CAMPUS, HOMEPAGE NEWS
Pyramid Pizza, a popular local pizza joint that endured various iterations, closed its doors last fall. Alumni and Lawrence residents mourned its passing and reminisced about Pyramid in a popular local Facebook group. Sean Williams, j’78, photographed many of Pyramid’s quirky advertising campaigns and shared some of his memories with us.
I had a photography business shooting party pics for organized living groups on the KU campus. I also did ad shoots for Litwin’s, Pyramid and general mercenary work, including various KU political groups or individuals.
The photos for Pyramid merged my immersion in the fraternity, sorority and dorm life party pics business with pizza sales targeting that demographic. I frequently had extra photos from parties, and they would end up under glass at the Pyramid Pizza desk in the lower level of the Wagon Wheel Cafe.
“Tan Man” was featured in the first ad, as I recall, due to his enormous acceptance and fame with students, townsfolk, faculty, and all ages and persuasions. Tan Man “gets it whenever the sun shines …” Of course.
“We get it …”
I was studying advertising (and any photo course offering available), and Mark McKee, ’87, former owner of Pyramid, was practicing business and marketing. We collaborated on the “We get it …” ad campaign and had a blast imagining how to advertise Pyramid’s unique sales points as a way to “get it.” It seemed a relatively bold theme and we got a few clucking tongues from the administration, but we smiled and suggested that they get their minds out of the gutter because we were obviously talking about multiple methods of getting yummy pizza.
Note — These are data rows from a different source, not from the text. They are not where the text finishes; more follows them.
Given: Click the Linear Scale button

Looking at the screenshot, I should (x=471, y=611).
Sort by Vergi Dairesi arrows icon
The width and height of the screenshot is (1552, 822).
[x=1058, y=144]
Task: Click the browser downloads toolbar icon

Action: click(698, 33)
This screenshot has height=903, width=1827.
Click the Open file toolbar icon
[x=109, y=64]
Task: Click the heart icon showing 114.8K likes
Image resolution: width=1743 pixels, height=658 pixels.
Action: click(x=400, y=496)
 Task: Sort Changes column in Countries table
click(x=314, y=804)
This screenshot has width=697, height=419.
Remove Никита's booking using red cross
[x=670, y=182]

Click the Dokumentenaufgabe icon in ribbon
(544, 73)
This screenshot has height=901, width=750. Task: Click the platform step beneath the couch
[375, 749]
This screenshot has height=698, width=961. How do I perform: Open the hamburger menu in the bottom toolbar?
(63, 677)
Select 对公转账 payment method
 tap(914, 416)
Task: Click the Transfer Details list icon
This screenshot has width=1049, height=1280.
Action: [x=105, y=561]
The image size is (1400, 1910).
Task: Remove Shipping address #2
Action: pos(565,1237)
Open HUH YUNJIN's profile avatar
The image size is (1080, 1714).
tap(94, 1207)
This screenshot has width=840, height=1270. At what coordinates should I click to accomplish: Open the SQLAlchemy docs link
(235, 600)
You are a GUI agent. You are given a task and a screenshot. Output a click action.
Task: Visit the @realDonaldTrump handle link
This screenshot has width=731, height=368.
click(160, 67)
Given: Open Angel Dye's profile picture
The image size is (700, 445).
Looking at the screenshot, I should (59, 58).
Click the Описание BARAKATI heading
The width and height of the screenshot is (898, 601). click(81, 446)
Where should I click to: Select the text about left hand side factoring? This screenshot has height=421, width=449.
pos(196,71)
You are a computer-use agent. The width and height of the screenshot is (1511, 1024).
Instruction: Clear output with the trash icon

“Tan Man” was featured in the first ad, as I recall, due to his enormous acceptance and fame with students, townsfolk, faculty, and all ages and persuasions. Tan Man “gets it whenever the sun shines …” Of course.
Late-night operators
I can’t remember all the other themes, but the “late-night operators” was my favorite. We staged the photographic shoot in a local veterinarian’s office (tight quarters) and used studio lights and detailed direction for the illustration (tilting the pizza and using a scalpel) to trumpet the availability after bar-closing hours.
Shameless audacity
Mark’s chutzpah was most impressively displayed when he walked on stage at Allen Field House to deliver a pizza to Bob Hope, who was performing the KU Homecoming show in front of a packed house. Officials, audience members, and Hope himself thought that it was a planned part of the show, but it was just Mark, promoting that you could get it for a big event. Hope didn’t skip a beat, added a few jokes, and smoothed along. Mark and I both regretted that I didn’t have my camera in the audience and wasn’t assigned to shoot pics for KU that night.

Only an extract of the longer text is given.